- **Objective**:
Reproduce the lines of the listing below word for word, starting at the line that contains "OIL SEAL – MAINSHAFT" and ending at the final line of the listing.

- **Task data**:
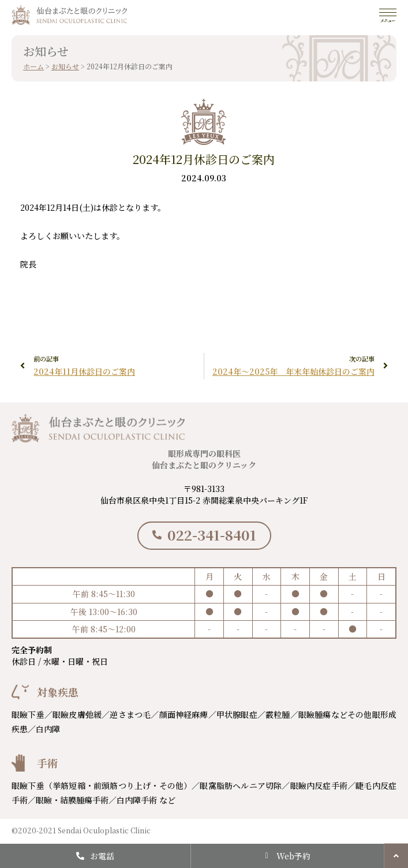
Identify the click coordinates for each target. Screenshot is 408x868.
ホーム (33, 66)
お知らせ (65, 66)
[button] (396, 855)
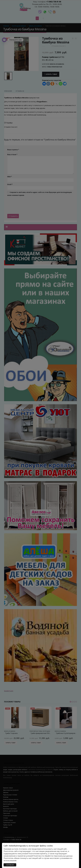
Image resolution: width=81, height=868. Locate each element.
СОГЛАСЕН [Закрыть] (10, 865)
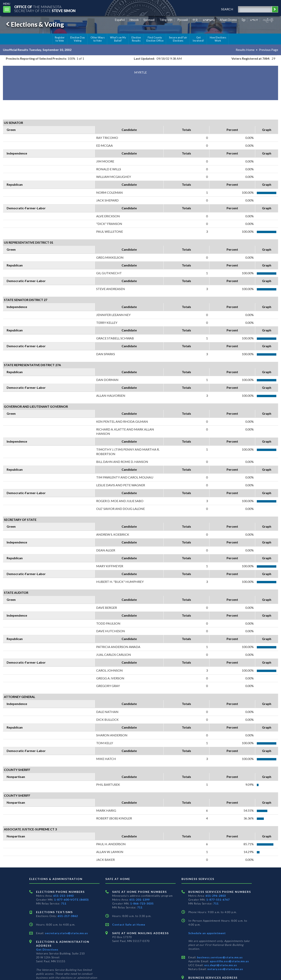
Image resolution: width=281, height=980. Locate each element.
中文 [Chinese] (195, 20)
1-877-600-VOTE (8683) (71, 899)
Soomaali (149, 20)
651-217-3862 (67, 916)
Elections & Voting (34, 24)
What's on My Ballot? (118, 39)
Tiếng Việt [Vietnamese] (166, 20)
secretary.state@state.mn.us (66, 933)
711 (64, 903)
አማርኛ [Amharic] (254, 20)
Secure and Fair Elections (178, 39)
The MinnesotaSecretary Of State (45, 8)
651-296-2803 (216, 896)
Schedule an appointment (207, 933)
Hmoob (134, 20)
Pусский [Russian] (183, 20)
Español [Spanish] (120, 20)
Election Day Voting (77, 39)
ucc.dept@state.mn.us (220, 965)
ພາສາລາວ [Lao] (209, 20)
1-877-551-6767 (218, 899)
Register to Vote (60, 39)
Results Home (245, 49)
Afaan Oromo (228, 20)
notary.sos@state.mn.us (225, 969)
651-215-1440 (63, 896)
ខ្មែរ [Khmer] (244, 20)
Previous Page (268, 49)
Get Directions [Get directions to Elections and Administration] (47, 949)
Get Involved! (198, 39)
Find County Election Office (155, 39)
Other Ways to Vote (97, 39)
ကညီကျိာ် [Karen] (268, 20)
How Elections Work (218, 39)
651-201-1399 (139, 899)
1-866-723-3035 (142, 903)
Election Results (136, 39)
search (227, 9)
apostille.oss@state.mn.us (229, 961)
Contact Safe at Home (129, 924)
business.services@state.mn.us (220, 957)
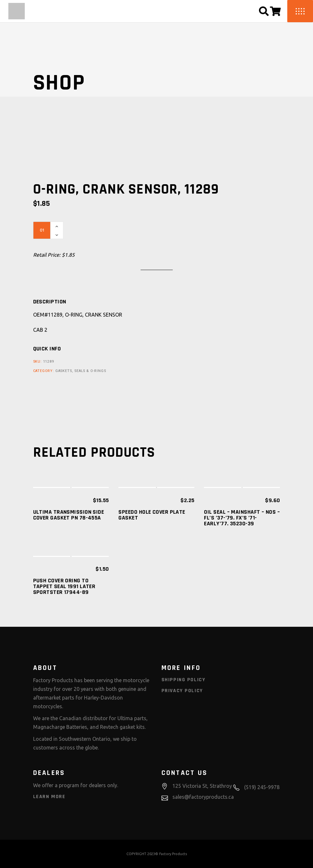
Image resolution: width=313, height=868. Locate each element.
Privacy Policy (182, 691)
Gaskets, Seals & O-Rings (80, 371)
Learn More (49, 797)
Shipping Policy (183, 680)
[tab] (49, 302)
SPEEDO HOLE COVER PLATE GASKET (152, 515)
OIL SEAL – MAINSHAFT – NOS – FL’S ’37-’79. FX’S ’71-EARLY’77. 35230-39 (242, 518)
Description (49, 302)
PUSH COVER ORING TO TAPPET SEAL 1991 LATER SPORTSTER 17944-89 (64, 586)
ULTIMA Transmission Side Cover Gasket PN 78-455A (69, 515)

- **The response**:
OIL SEAL – MAINSHAFT – NOS – FL’S ’37-’79. FX’S ’71-EARLY’77. 35230-39 (242, 518)
Description (49, 302)
PUSH COVER ORING TO TAPPET SEAL 1991 LATER SPORTSTER 17944-89 (64, 586)
ULTIMA Transmission Side Cover Gasket PN 78-455A (69, 515)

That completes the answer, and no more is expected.